How should I sort my Search Term Report?
Abe’s technique: Sort alpha by search term. Anything starting B is likely an ASIN. Put those in another file so you can Scope them later for the purposes mentioned above. Then by Impressions, then CPC, then Clicks. Now you see how customers actually search for your product.
Can I just use Ignite to do all of this stuff for me?
Ignite can help you achieve better data and guide you with recommendations and suggestions, but there’s no magic “Make my SPA campaigns winners” button. You need to work with the data and make choices based on what the data says and your goals. Software is a tool; trust no one who says their software will do it for you.
Are indexing and ranking the same?
Yes and no. You have to index to rank. If you want to know if you’re being indexed for a keyword, enter your ASIN and the keyword in the Amazon search. If your product shows up, you’re indexing. This is just how Amazon classifies your product.
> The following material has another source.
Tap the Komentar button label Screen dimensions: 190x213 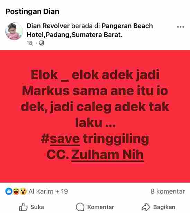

Is there any CPC threshold rule?
Again, yes and no. It depends on conversion and ACOS and margins. For Abe, if a product has a 30% margin, he wants to go no higher than 15% for ACOS (obviously lower is better, half is a good rule). Abe’s team wants to see 300-500 impressions per day and a CPC below $0.65. But again, it varies by product and goals and quantity and margin, etc.
Final Thoughts from Abe
- Leave no stone unturned, leave no money on the table.
- Keywords show you not just what works and what doesn’t work but gaps and room for opportunities.
- Run auto-target campaigns to gather info, run manual-target campaigns to drive conversions.
- Be aggressive early. Invest in data findings and scale back from there if need be.